DATA RECORDS:
Start of Block

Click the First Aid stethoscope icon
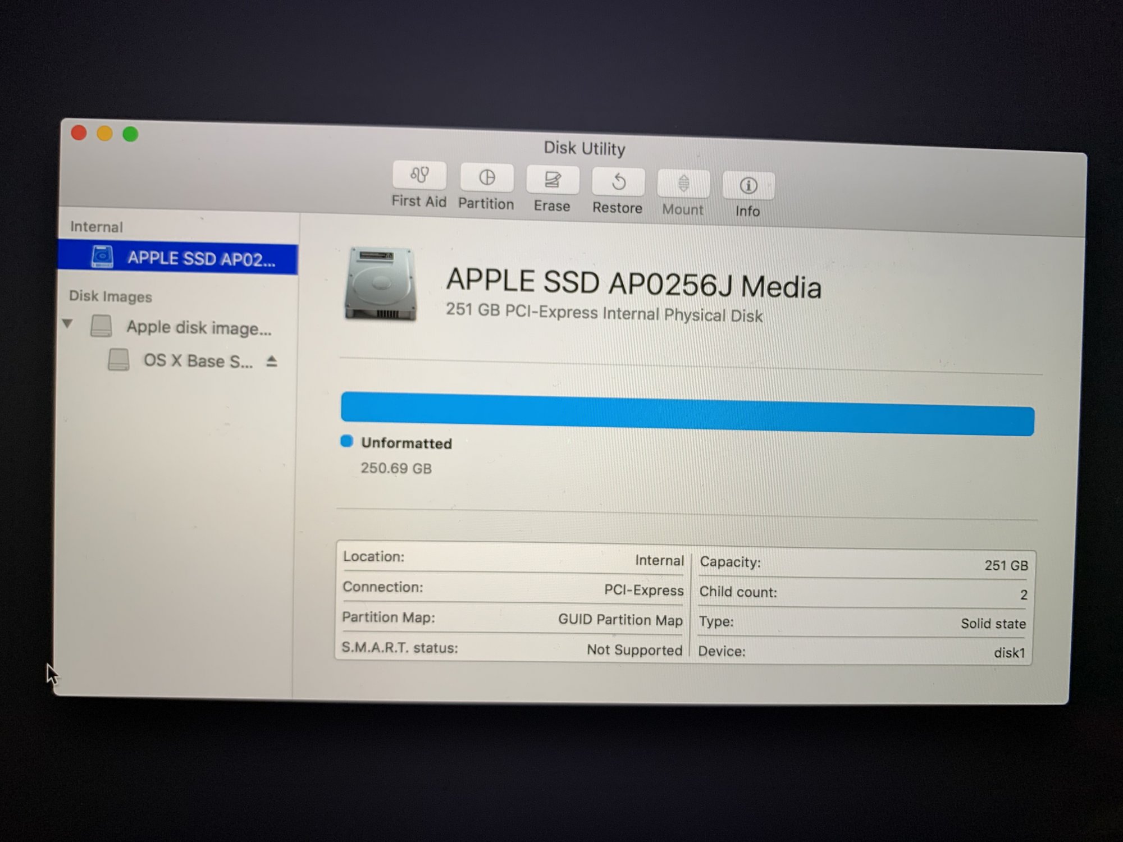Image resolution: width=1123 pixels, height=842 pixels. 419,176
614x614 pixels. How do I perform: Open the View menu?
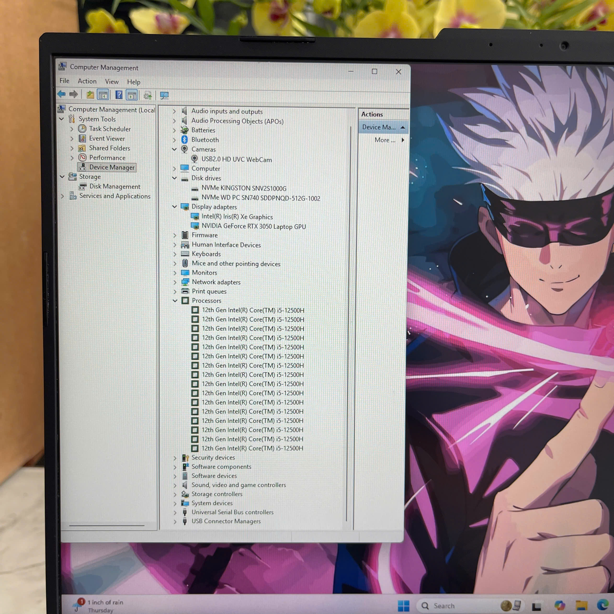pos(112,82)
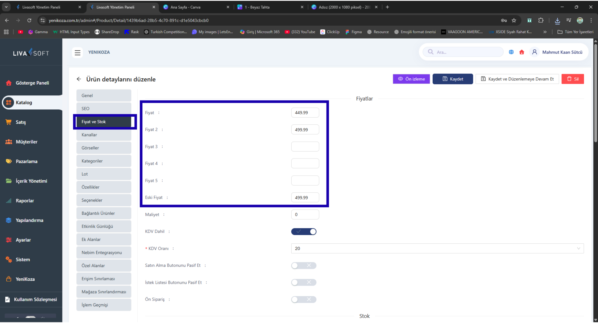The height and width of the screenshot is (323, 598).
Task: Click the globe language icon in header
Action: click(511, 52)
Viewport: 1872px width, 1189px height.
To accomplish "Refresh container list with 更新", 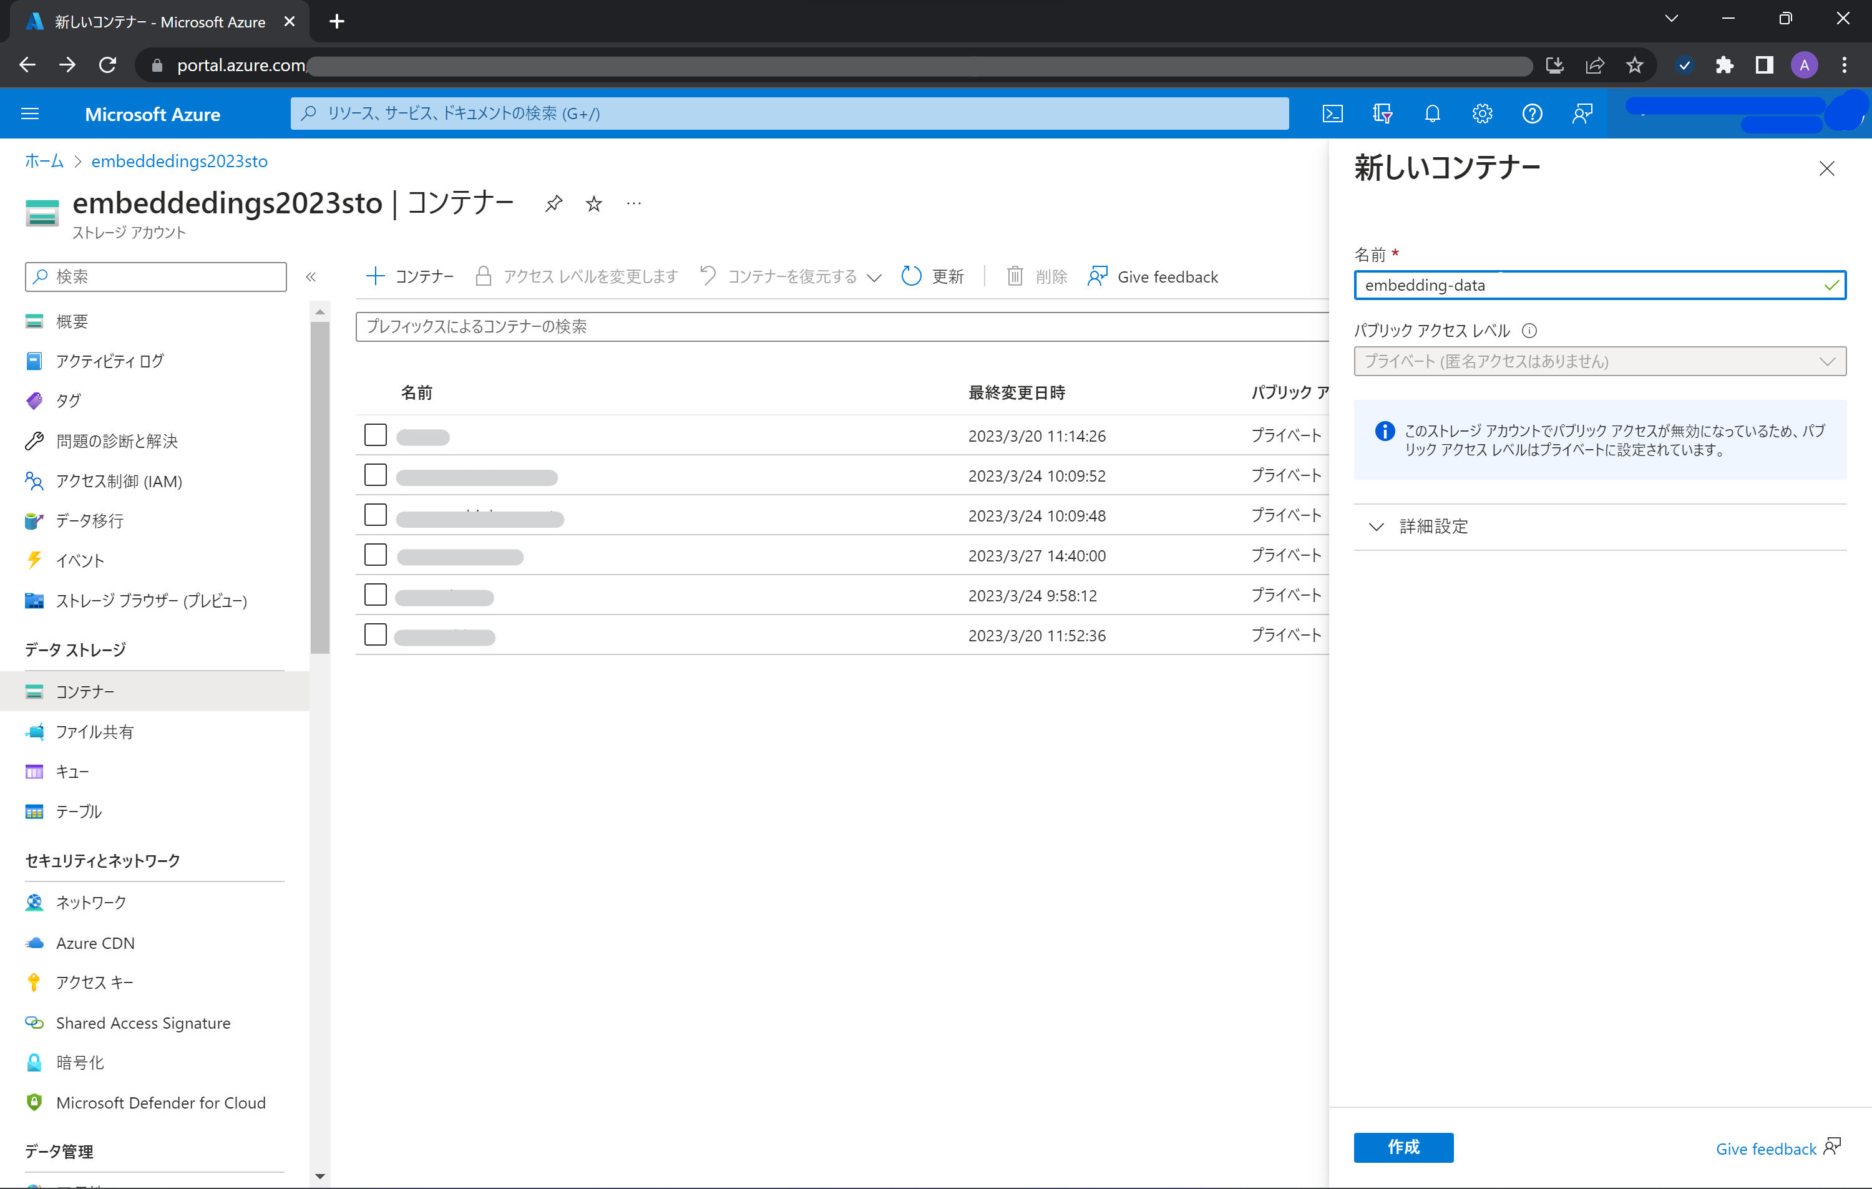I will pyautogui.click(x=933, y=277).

End of Block
Start of Block

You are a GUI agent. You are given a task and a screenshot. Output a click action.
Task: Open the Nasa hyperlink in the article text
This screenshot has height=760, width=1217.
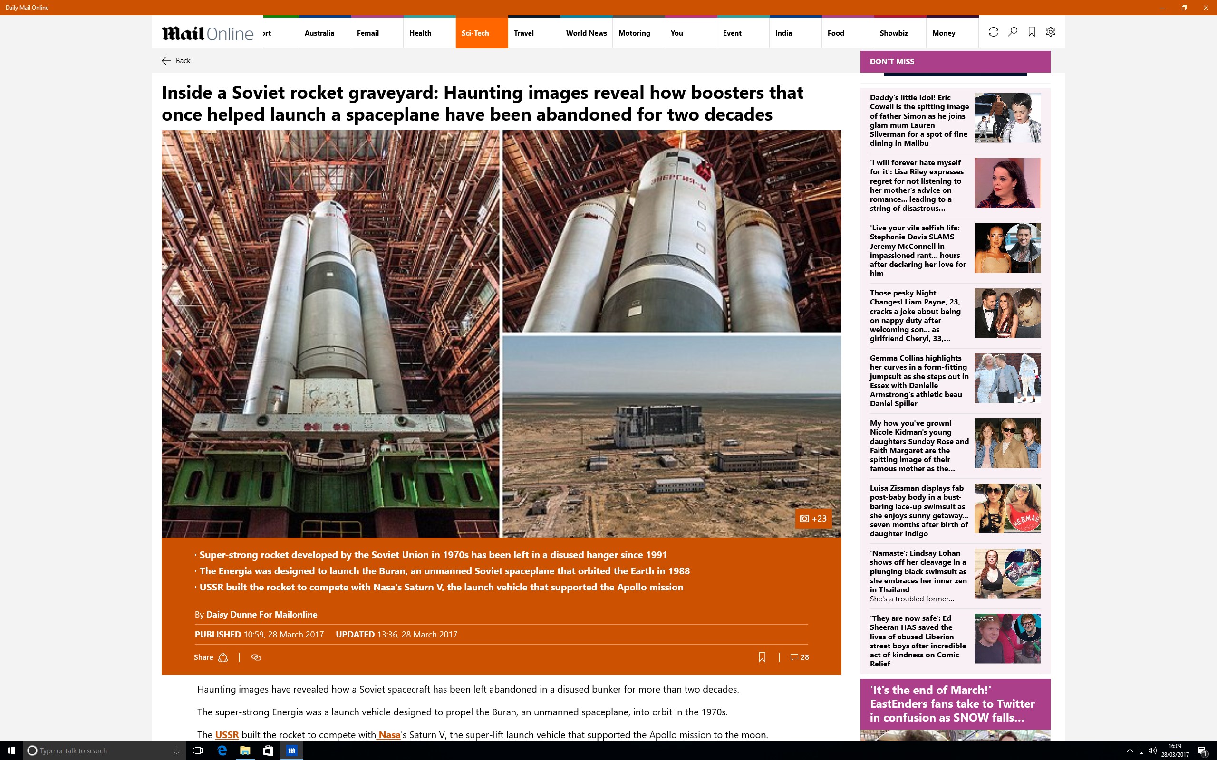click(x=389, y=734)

End of Block

TRY IT: Within the data above, repeat exactly the lines from the one bearing "Click the First Aid stethoscope icon" through the one bearing "Viewport: 1872px width, 1189px height.". Include no pictures and nothing else.

TASK ANSWER:
Click the First Aid stethoscope icon
Image resolution: width=1123 pixels, height=842 pixels. 419,176
614x614 pixels. How do I perform: Open the View menu?
pos(112,82)
The height and width of the screenshot is (323, 598).
Task: Click the globe language icon in header
Action: click(511, 52)
Viewport: 1872px width, 1189px height.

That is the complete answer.